Cómo compaginar ternura y exigencia

Editorial Canal Down21

Feliz año, amigos. Y esta frase que puede parecer tan convencional a fuerza de ser repetida, adquiere un tinte especialmente humano conforme pasan los meses y, a través de las páginas de este Portal, nos vamos sintiendo más próximos unos a otros. Empezamos a conocernos ya por nuestros nombres, vamos sabiendo de nuestras familias y, lo que es más profundo y decisivo, vamos conociendo mejor nuestras ideas y nuestros sentimientos que son los que nos sirven para avanzar con alegría en la crianza y educación de nuestros hijos.

Uno de los rasgos que solemos mostrar las familias de las personas con síndrome de Down, y que más sorprenden a las que no los tienen, es el torrente de ternura y de admiración que nuestros hijos nos suscitan. Basta asomarse al Portal para captar el derroche de delicadeza y de exquisita admiración con que valoramos la más mínima de sus actividades, de sus esfuerzos, de sus avances y sus logros.

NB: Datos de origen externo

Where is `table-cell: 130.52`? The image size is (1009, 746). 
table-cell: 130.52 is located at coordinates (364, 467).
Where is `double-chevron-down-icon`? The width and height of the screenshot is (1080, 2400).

Pareciera que todos aquellos negros tintes que ensombrecieron nuestra vida cuando ellos nacieron, han dado paso a brillantes trazos de luz y de color que, sin duda, iluminan y alegran nuestra vida. ¡Y en buena hora!

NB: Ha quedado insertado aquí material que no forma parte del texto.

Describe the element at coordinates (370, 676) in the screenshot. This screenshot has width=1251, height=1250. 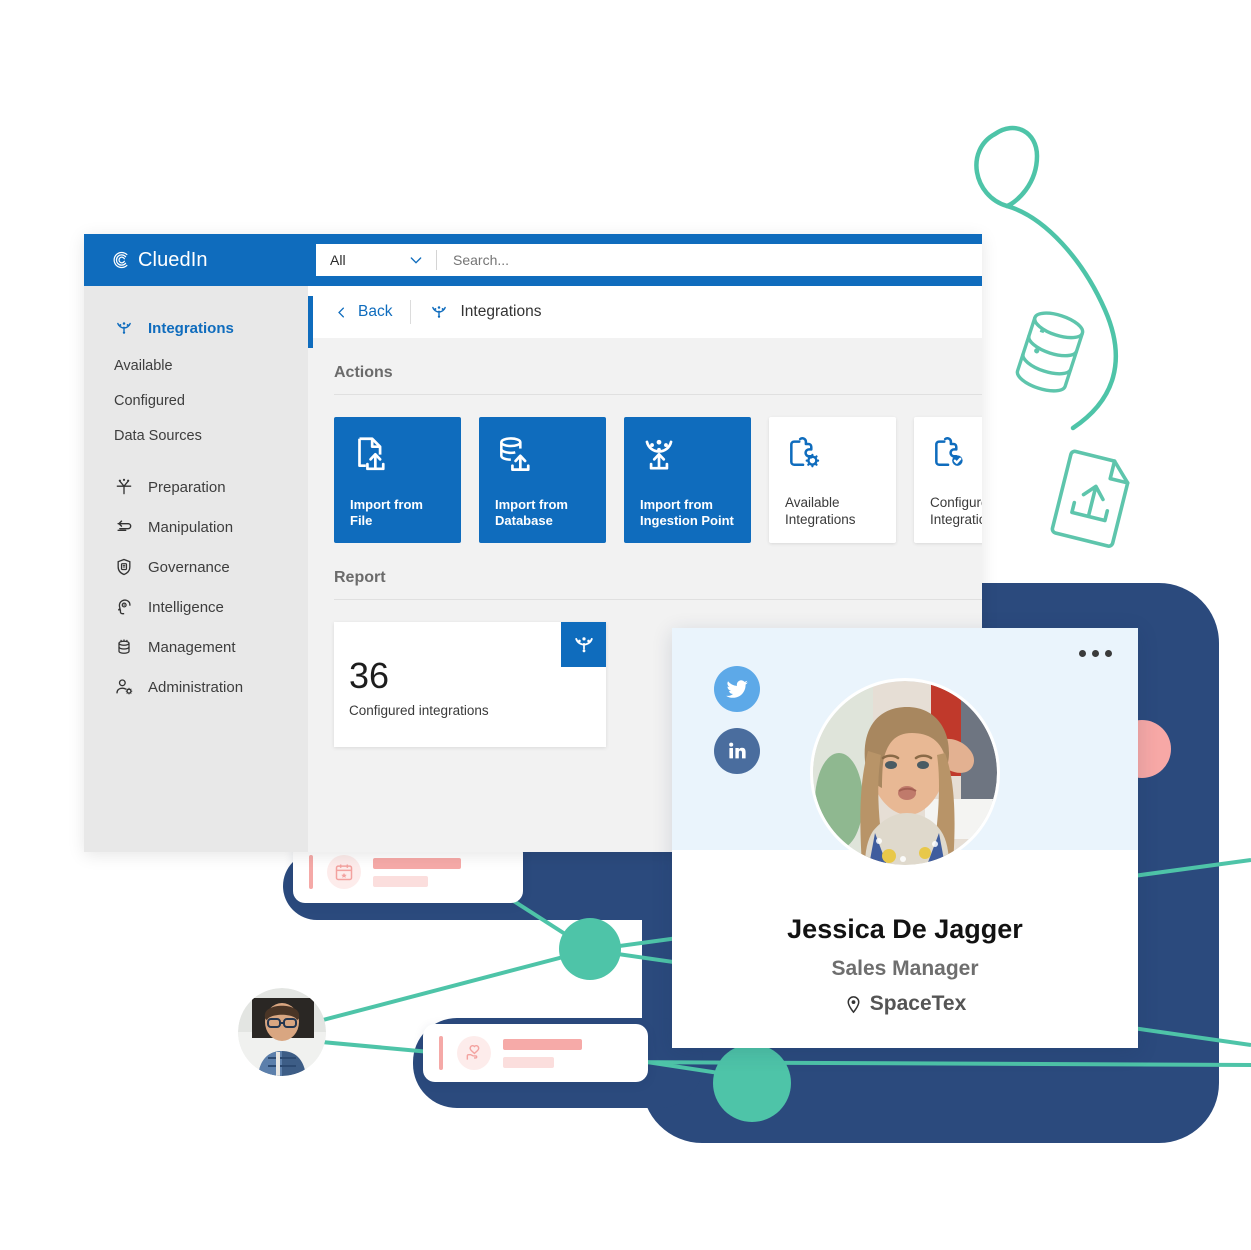
I see `report-value: 36` at that location.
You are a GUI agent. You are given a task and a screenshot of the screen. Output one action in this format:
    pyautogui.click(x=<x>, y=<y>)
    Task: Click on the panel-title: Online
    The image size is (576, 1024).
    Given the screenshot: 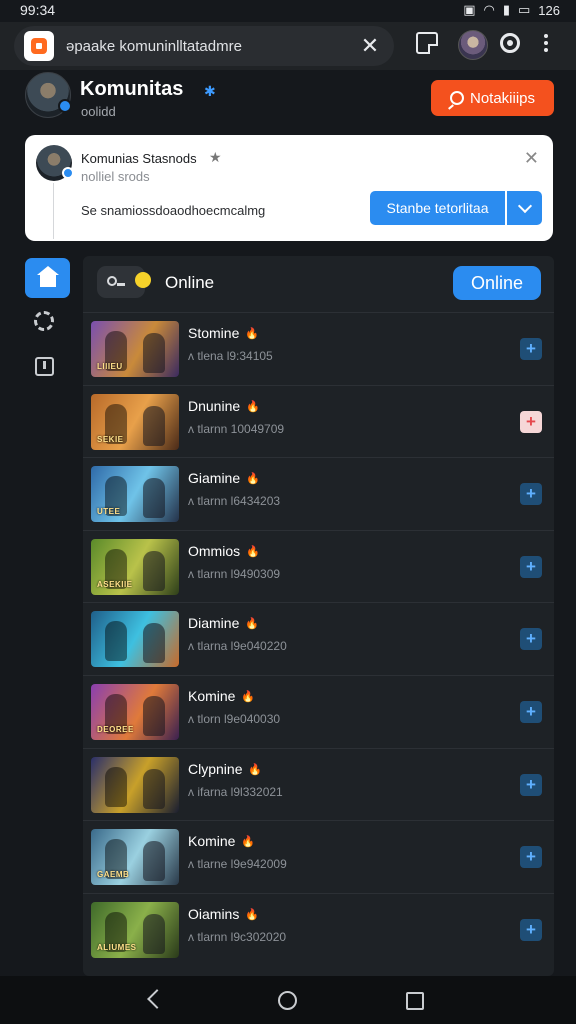 What is the action you would take?
    pyautogui.click(x=190, y=282)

Nuestra actitud sorprende porque, si cabe medir el mundo de los sentimientos con parámetros aparentemente objetivos, puede que nuestras reacciones y comentarios cobren a veces a los ojos de los demás un puntito de desmesura. ¿Y qué?, se dirá. El sentimiento es libre y así queda justificado.

Cierto. Pero lo que ya se entiende menos es que perdamos nuestra capacidad para la objetividad y tratemos de justificar lo que no debería serlo. Más de una vez se ha comentado que basta que una persona con síndrome de Down muestre públicamente una conducta inaceptable para que la sociedad se rasgue las vestiduras, la señale y acuse al infractor y a todo el colectivo con una irritación que no la mostraría si ese infractor hubiese sido otra persona que no mostrara esos específicos rasgos que la caracterizan. Una actitud absolutamente rechazable.

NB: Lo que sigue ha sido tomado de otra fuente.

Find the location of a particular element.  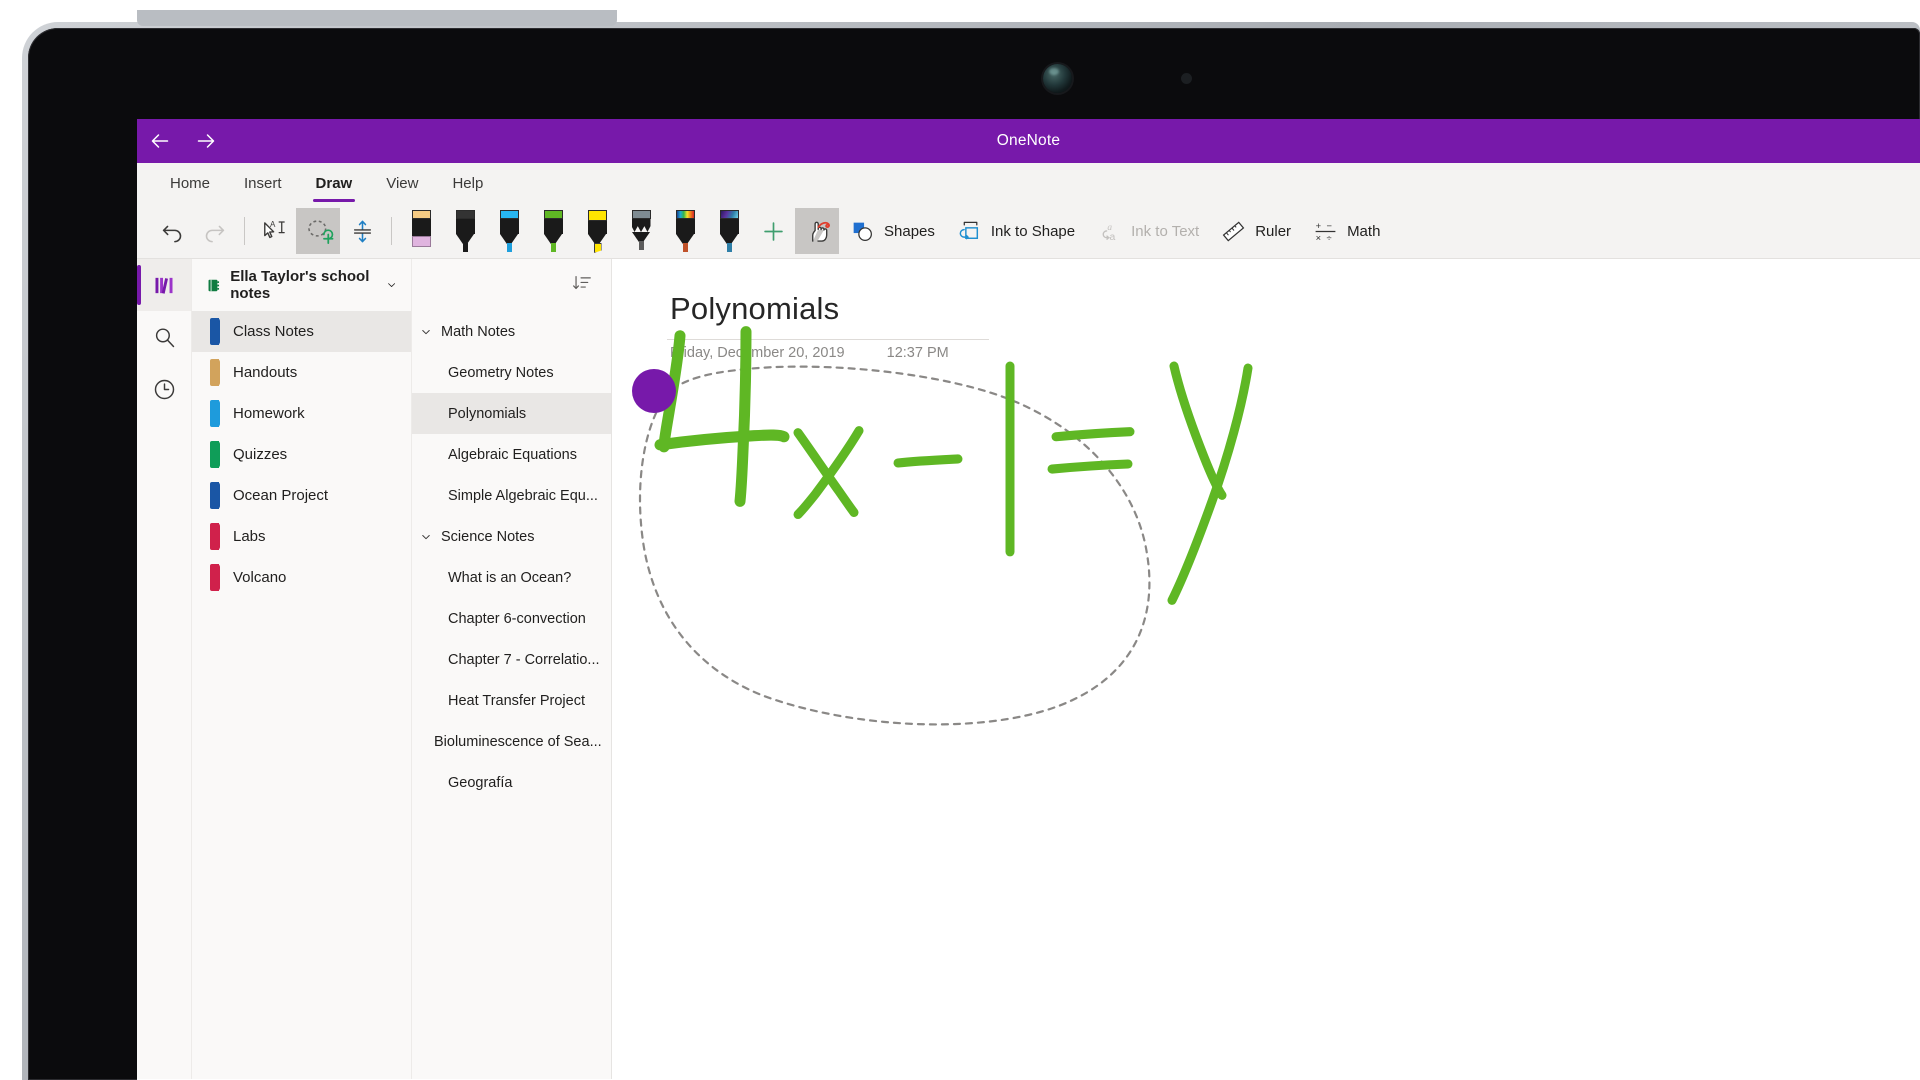

rail-item-notebooks is located at coordinates (164, 285).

Preguntémonos, sin embargo, si a veces no toleramos y hasta aceptamos como una gracia algunas conductas de nuestros hijos con síndrome de Down que no hemos tolerado a sus hermanos. Tan es así que son estos mismos los que a veces nos lo incriminan, y con razón. Y muy en especial aquellas conductas que pueden afectar a otras personas y resultar molestas o ser mal interpretadas. Es decir, que el enamoramiento que sentimos por nuestros hijos acabe por nublar nuestra vista e impedir la valoración de conductas que no son en sí deseables.

No es nada fácil encontrar ese punto de equilibrio entre ternura y exigencia. Pero el primer beneficiado de esa corrección oportuna que a veces no tenemos más remedio que hacer –pero que nos cuesta hacer, para qué negarlo– será nuestro propio hijo. Porque irá aprendiendo el camino largo de la normalización; porque será crecientemente valorado y aceptado por quienes le rodean, y eso le promoverá su autoestima; y porque irá incorporando hábitos de convivencia que sólo le reportarán beneficios a corto y largo plazo en su desarrollo hacia la autonomía personal. Nuestra fascinación, plenamente justificada, no puede convertirse en cómplice de nuestra inhibición.